This is an interesting topic. I'll answer from both sides.
The ideas you put forth only work on me if I believe the person has the capability to hurt me. Both physical and mental capability. There is nothing less intimidating than an empty threat. In that case, it's a reflection of power that has already been established.
"Don't disobey me" and "Don't disappoint me" make me inclined to do the opposite. It establishes power in my favor, since my actions are provoking the response. I disappointed you? Let me see just how disappointed you can get.
If I feel that someone is actually capable of hurting me, and they directly say "do this or I will hurt you," then the balance of power is in their favor. I know when to back down, and I end up with a bit of respect for the person who made me. Strange how that works.

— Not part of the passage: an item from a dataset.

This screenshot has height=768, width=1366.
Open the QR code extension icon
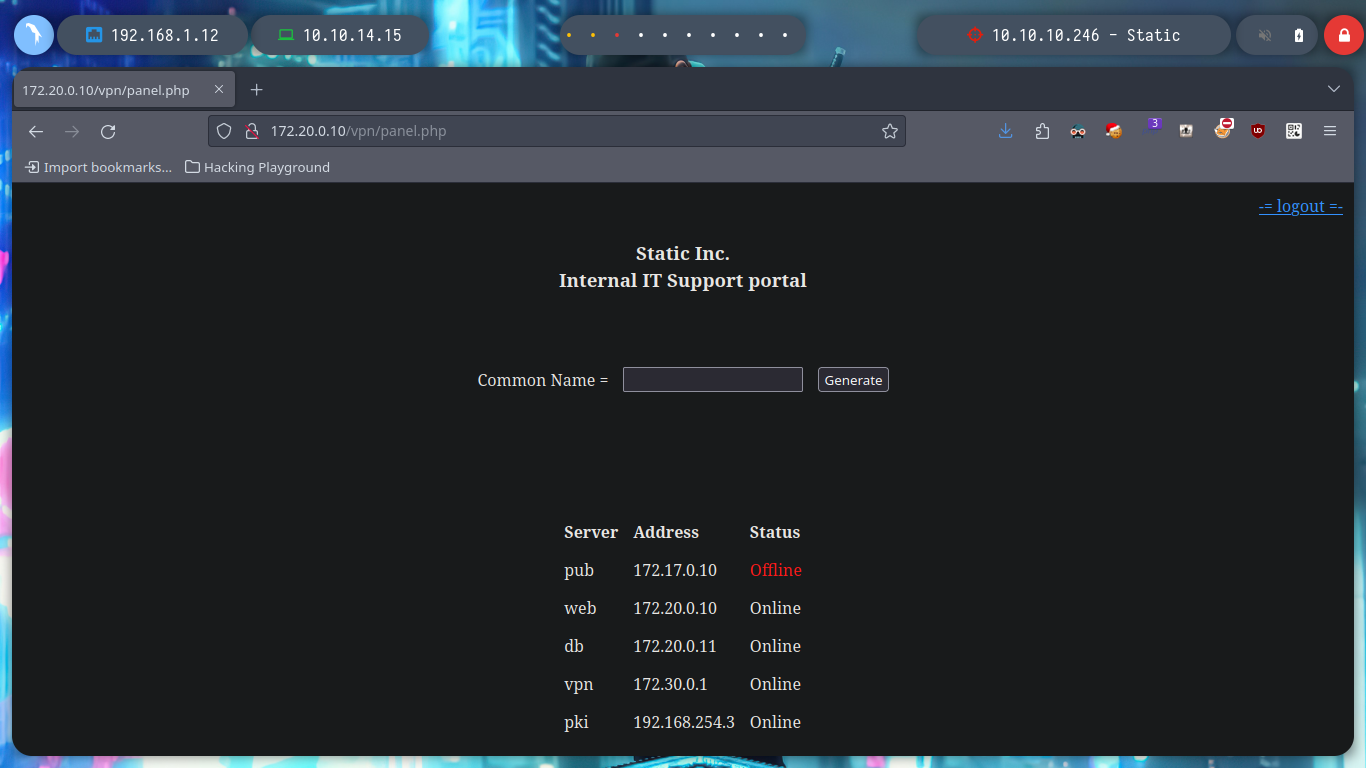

From the other side - I don't try to intimidate people, but I've been told that I do. A superficial analysis of this is my ability to twist things into being either positive or negative.
Generally, when you ask someone a question, they want to give the 'right' answer, for whatever value of 'right' is appropriate. The answer that will impress, the answer that will maintain the self image they are trying to present, whatever. So to cut through that, no answer is 'right' except the raw and honest one. Everything is subject to judgement, and every judgement can be negative.
It's disorienting, and takes away the feeling that they're standing on solid ground. Is that your final answer? Let me twist that a bit for you. Still sure about that? And so on. I can generally sense the 'honest' response when it comes through, and then the conversation can begin.
People who know me best tend to laugh at me when they know I'm doing it to play, but I think it's so ingrained in my personality that I find it hard to relax and accept things at face value.